Oh, and in case you wanted an explanation: it's called groupthink and echo chamber. In (the more frugal, because less VC) Europe we were all amazed at how much american startups would pay for hosting.


For the kinds of things medium-big spenders spend money on (mostly, largish amounts of network storage and the network to connect it to app servers) AWS was the first major provider to be decently competitive. I remember pricing this out at the time, a lot of what you're paying for on EC2 is proximity to EBS, which other providers at the time either didn't have an equivalent to or charged several multiples of AWS prices.

If it's 2010 you're used to the costs of a hosted or coloed system with tens of TB of NetApp storage starting your next project on AWS was compelling in a way discount providers was not.


Elasticbeanstalk is the answer to App Engine and has been around for many years.


It's not really. Elastic Beanstalk is about dynamic provisioning of virtual machines from AMI images. It doesn't solve the security maintenance issue, for one.


Well, if you take it that way sure, but the goal of Eb is to provide a similar solution like GAE and customers should be replacing instance as often as possible.


All these years of progress and a site can't be up when it's on HN?

I worked with Lambda a lot, piping the JSON input into Go programs and I cannot be more happy with something.

I work with Go just like I am used to, testing, compiling, CI and everything and then, I have a shell script that deploys it to Lambda (uploads the zip).

For what I need, lambda is absolutely great!


On that tangent: I've always personally wondered why social bookmarking sites (Reddit, HN, etc.) don't cache/mirror/archive the sites people link to through them. The original content site's ads and analytics and such are usually client-side JS anyway, so they'd still get dynamically served even on the mirrored page. The original author would still make money from the traffic; they'd just avoid having to pay for the concomitant DDoS.


Site would probably handle load bursts a lot better if it was hosted on Lambda * g *.


I didn't find much in the author's post that I agreed with. In particular, a few of his points stuck out to me:

> In traditional PaaS world the code is the indisputable protagonist (oh, damn, and you also happen to need a persistent data service to store those transactions BTW). > With Lambda the data is the indisputable protagonist (oh and you also happen to attach code to it to build some logic around data). > A few years of advancement and we are back to stored procedures.

I don't agree at all.
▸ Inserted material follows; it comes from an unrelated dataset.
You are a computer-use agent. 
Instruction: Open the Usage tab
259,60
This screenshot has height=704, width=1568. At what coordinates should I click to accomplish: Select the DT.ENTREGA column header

Lambda is code. It's code that is invoked upon receiving certain kinds of data, but in no way is the Lambda code subservient to the data, or (unlike stored procedures) even colocated with it. Lambda still needs persistent data services to play with persistent data -- there's nothing magic about it.

> There also have been a lot of discussions as of late re the risk of being locked-in by abusing Serverless architectures (like Lambda). > There is some truth to it. This, however, isn’t due (too much) by how you write the code from a syntax perspective: while coding my Python program I noticed that when the function is run in the context of Lambda, the platform expects to pass a couple of parameters to the function (“event” and “context”). I had to tweak my original code to include those two inputs (even though I make no use of them in my program).

The author describes having to write a controller method. This is not surprising, considering he was trying to make a web service.

> So, IMO, the lock-in will not be a function of how different the syntax in your code will be Vs. running it on a platform you control (probably minimally different) but rather in how scattered and interleaved with other services your code will be (at scale).

This is the most cogent point in the article. API Gateway + AWS Lambda can be used to create micro-microservices. Serverless Framework tries to wrangle this potential complexity by allowing users to group related lambdas/endpoints as a whole, but there is still the opportunity to create a real rat's nest of logic if we're not careful.

> P.S. Yes, I know that it’s called “Serverless” but it doesn’t mean “there are no servers involved”. Are we really discussing this?

Yeah, obviously servers are involved. But the fact that I don't have to care about those servers nearly as much (in terms of maintenance or in terms of up-front cost -- both are big wins for most customers) is worth discussing.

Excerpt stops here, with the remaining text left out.